━━━ SUPPLIED RECORDS ━━━

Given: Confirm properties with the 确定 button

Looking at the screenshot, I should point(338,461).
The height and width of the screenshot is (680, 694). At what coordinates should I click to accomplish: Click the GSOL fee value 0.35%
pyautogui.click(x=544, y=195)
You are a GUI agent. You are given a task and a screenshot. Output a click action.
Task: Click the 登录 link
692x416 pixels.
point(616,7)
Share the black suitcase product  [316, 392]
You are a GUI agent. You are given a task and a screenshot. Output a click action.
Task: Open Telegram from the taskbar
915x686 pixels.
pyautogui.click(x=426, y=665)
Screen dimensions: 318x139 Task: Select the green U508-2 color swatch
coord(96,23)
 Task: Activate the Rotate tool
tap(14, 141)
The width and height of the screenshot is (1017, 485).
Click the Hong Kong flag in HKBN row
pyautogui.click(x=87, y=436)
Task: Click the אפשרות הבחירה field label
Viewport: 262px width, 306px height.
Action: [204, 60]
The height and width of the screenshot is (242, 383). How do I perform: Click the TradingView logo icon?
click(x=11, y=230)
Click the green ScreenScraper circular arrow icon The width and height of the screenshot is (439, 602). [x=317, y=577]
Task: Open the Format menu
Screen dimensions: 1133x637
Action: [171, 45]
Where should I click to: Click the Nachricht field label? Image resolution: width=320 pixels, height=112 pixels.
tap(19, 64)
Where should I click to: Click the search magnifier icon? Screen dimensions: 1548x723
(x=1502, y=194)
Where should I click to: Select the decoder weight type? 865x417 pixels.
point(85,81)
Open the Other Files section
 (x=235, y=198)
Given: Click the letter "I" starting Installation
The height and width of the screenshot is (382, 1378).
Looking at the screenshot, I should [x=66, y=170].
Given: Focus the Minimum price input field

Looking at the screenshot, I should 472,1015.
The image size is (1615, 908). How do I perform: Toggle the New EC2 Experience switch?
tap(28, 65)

━━━

TASK TO COMPLETE | Copy out, unchanged, everything from the start of the records down to the line containing "pyautogui.click(x=544, y=195)", including that line.

RESPONSE TO THE TASK |
Given: Confirm properties with the 确定 button

Looking at the screenshot, I should point(338,461).
The height and width of the screenshot is (680, 694). At what coordinates should I click to accomplish: Click the GSOL fee value 0.35%
pyautogui.click(x=544, y=195)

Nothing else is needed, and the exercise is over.